[INSTRUCTION]:
Could you return, word for word, the lines beginning at the one that contains "You are a computer-use" and ending after the one that contains "coord(717,87)"? Leave the pictures out of your answer.

## START INPUT MATERIAL

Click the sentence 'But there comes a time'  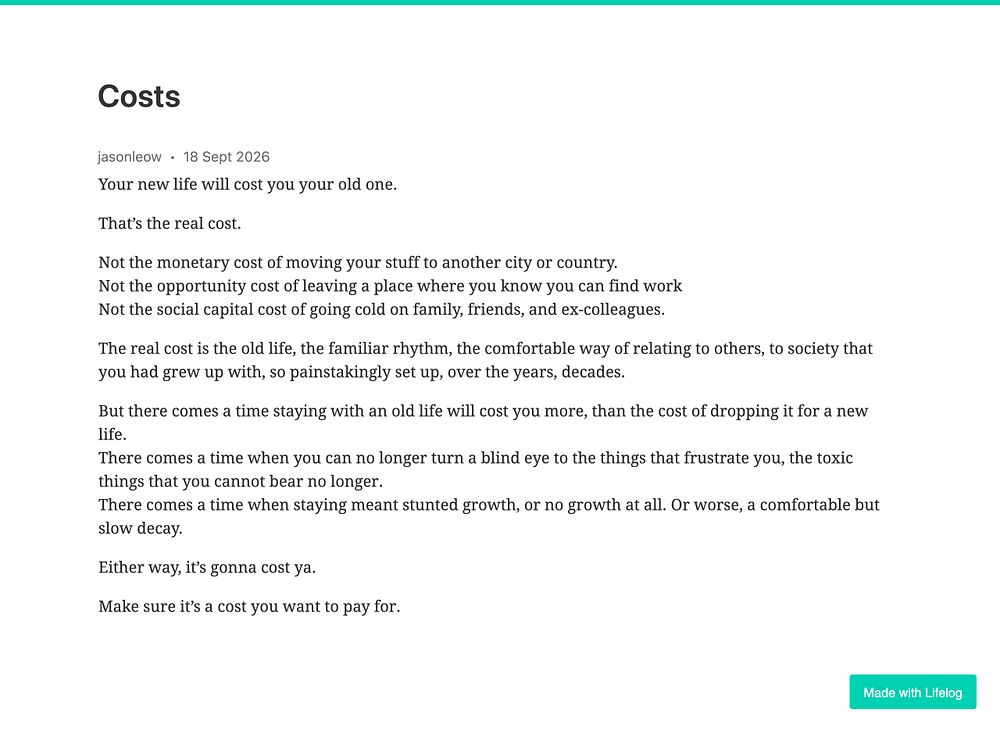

## END INPUT MATERIAL
## START INPUT MATERIAL

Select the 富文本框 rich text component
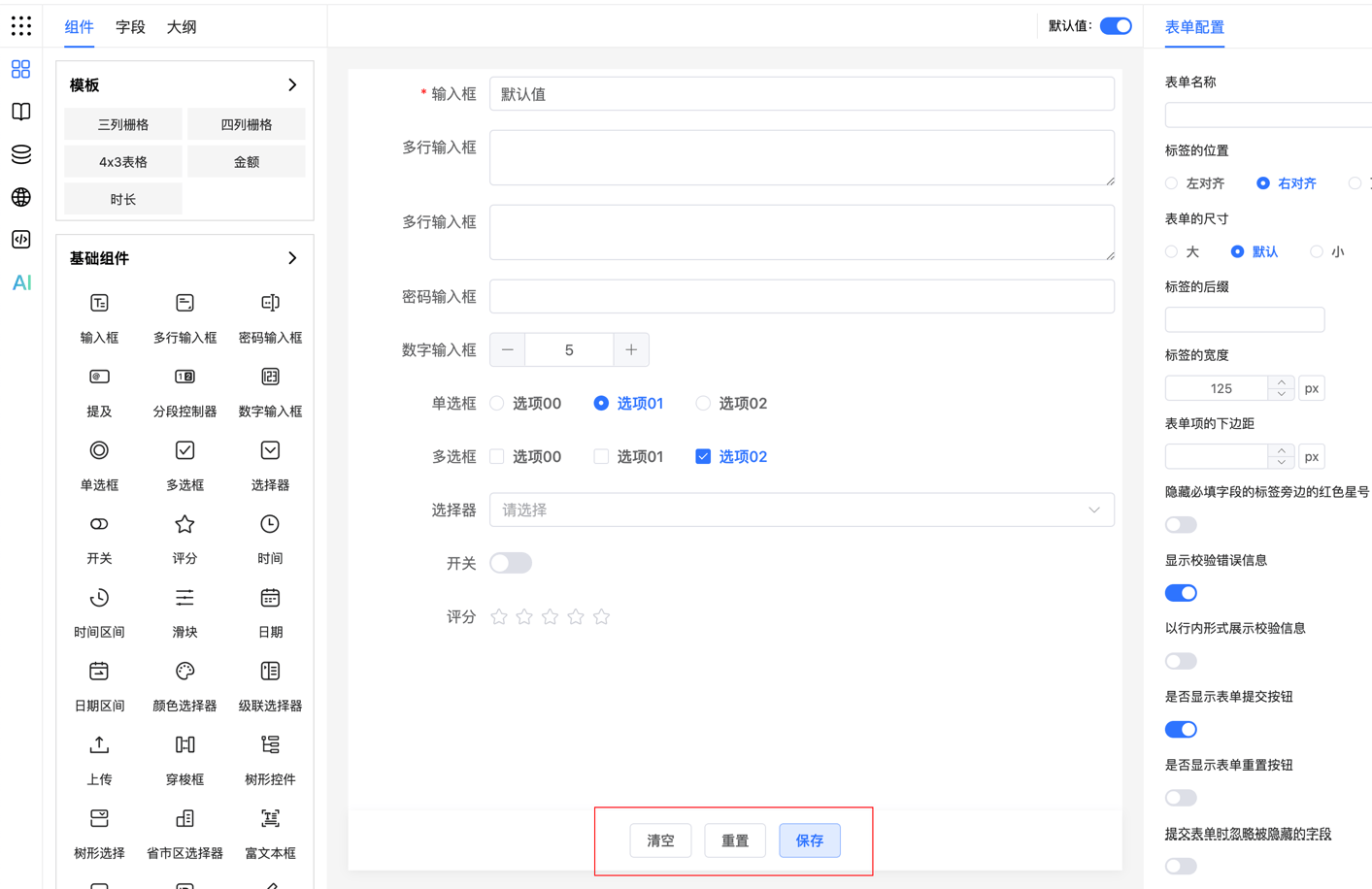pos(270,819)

## END INPUT MATERIAL
## START INPUT MATERIAL

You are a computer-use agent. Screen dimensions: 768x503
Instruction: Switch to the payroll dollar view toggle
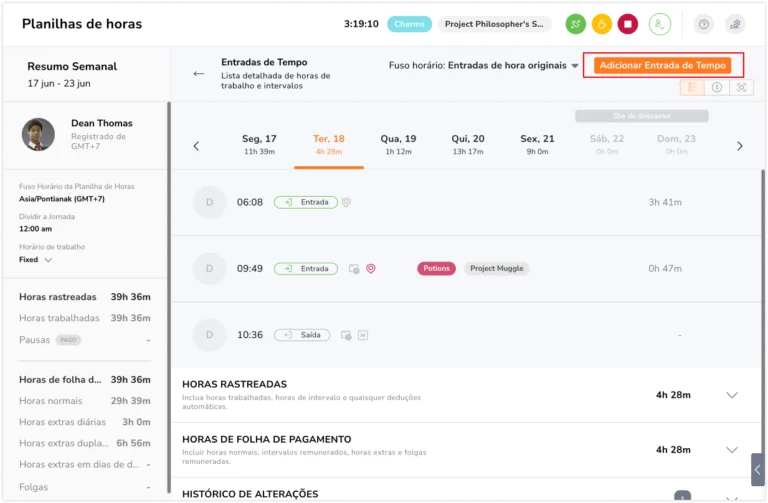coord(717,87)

## END INPUT MATERIAL

[COMPLETED EXERCISE]:
You are a computer-use agent. Screen dimensions: 768x503
Instruction: Switch to the payroll dollar view toggle
coord(717,87)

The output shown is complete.